Chapter 70
Status Epilepticus
Epidemiology
The most common causes of CSE are AED withdrawal or nonadherence to AED therapy in epileptic patients and cerebral vascular disease, whereas alcohol withdrawal, cancer, metabolic disorders, anoxia, poisoning, central nervous system (CNS) infections, and traumatic brain injury (TBI) also contribute. NCSE is likely 25% to 50% of the total incidence of SE although it has been as high as 81% in some series. In critical care patients, 75% to 92% of patients diagnosed with SE are found to be in NCSE as opposed to CSE. In a study of 570 ICU patients with altered mental status who were placed on continuous EEG monitoring (cEEG), 19% had NCSE. The increased availability and utilization of cEEG have undoubtedly increased the clinical team’s ability to identify NCSE in patients. The incidences for both CSE and NCSE are considerably higher in those older than 60 years of age.
CSE by definition requires convulsive movements, defined as rhythmic movements or posturing of the extremities. These movements can be further classified into tonic-clonic, clonic, tonic, and myoclonic CSE. These subtypes are associated with specific EEG correlates at their onset. CSE can then be further subdivided into convulsions consisting of bilateral extremity movement (generalized) versus unilateral extremity or facial movement (partial/focal). Further differentiation is made depending on the patient’s level of awareness. In simple CSE, consciousness remains intact, whereas in complex CSE, consciousness is altered. Simple focal CSE and complex focal CSE may also have secondary generalization. If CSE is allowed to persist in any of these subtypes, it is possible that there will be attenuation of the motor symptoms and patients will transition into NCSE (Figure 70.E1).
NCSE in patients with acute cerebral injury can be further subdivided into patients who are comatose (cNCSE) or those who are noncomatose but in acute confusional states (ncNCSE). The comatose NCSE group includes a further subdivision differentiating those patients with cMSE or without myoclonus. All these subdivisions of NCSE can be divided into either generalized nonconvulsive SE, focal nonconvulsive SE, or focal secondarily generalized NCSE based on their clinical and electroencephalographic picture (see Figure 70.E1). Different classification symptoms do exist, and it should be noted that the term proper NCSE (pNCSE) denotes all patients who are in NCSE but are noncomatose and does not take into account the presence of acute cerebral injury.
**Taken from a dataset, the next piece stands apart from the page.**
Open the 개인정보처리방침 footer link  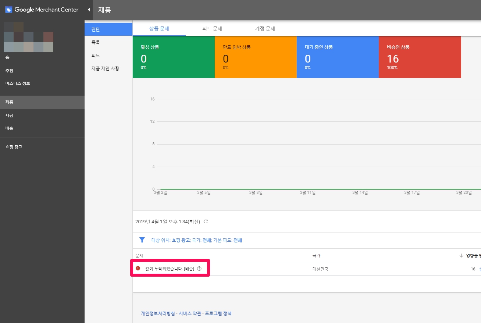(x=157, y=313)
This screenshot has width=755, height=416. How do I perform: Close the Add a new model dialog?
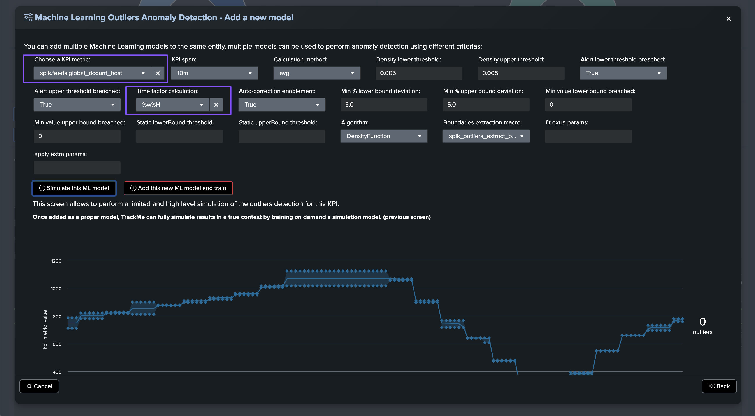[x=728, y=19]
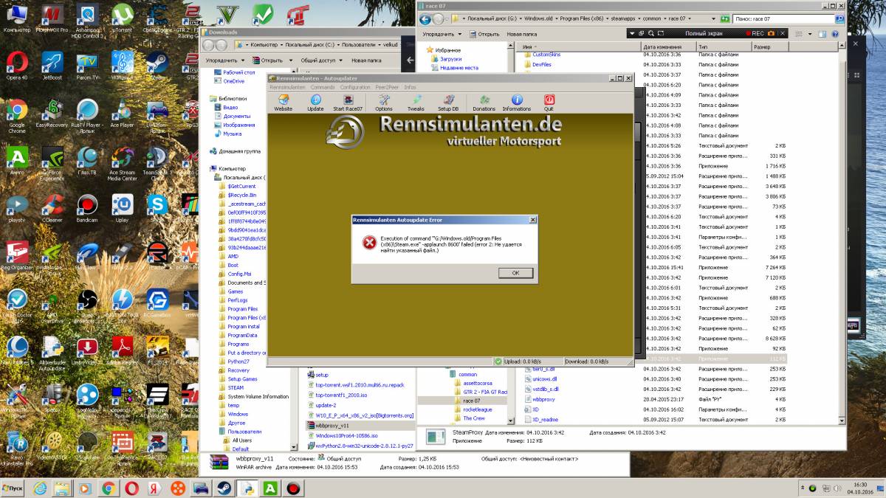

Approximately 12% to 43% of SE cases fail to respond to first- and second-line therapies. The term refractory SE (RSE) is used commonly to describe SE that does not respond to initial dosing with benzodiazepines and at least one antiepileptic drug (Figure 70.1). Half of all patients with RSE have a prior history of epilepsy, but other causes are diverse and include hypoxic-ischemic injury, immune-mediated diseases, infections, toxic-metabolic syndromes, trauma, degenerative disorders, neoplasms, and endocrine disorders.
Figure 70.1 Treatment algorithm for status epilepticus. IV, intravenous; IM, intramuscular; SE, status epilepticus.
The term super-refractory SE (SRSE) is reserved for patients who continue to have seizures despite the use of general anesthetic agents (see Figure 70.1) to treat their SE or for whom seizures reoccur when therapy is tapered or withdrawn. SRSE may account for up 15% of SE cases. The most common cause of SRSE is acute severe brain injury, but other causes include immunologic, mitochondrial, infectious, toxic, and genetic disorders.
Pathophysiology
Seizures are the result of abnormal electrical discharges of cortical neurons and can arise because of abnormalities at any level in the central nervous system (CNS), from ions, receptors, cells, and networks, to the brain as a whole. Given that an overwhelming majority of seizures end spontaneously, it is hypothesized that an endogenous seizure terminating process must exist in the CNS or all seizures would be persistent. SE is attributed to a theoretic failure of the CNS’s innate ability to terminate an isolated seizure. This failure may occur through two mechanisms: persistence of excessive excitation or loss of normal inhibition. The mechanisms involved may include constant activation of the hippocampus, loss of inhibition by GABAergic interneurons on neurons in the hippocampus with intrinsic pacemaker capability, and increased glutamatergic excitatory synaptic transmission. All of these proposed mechanisms play a central role in epileptogenesis, leading to synchronous, repetitive firing of large populations of neurons. A genetic predisposition may also be involved in SE, shown by a higher incidence of SE in monozygotic than in dizygotic twins.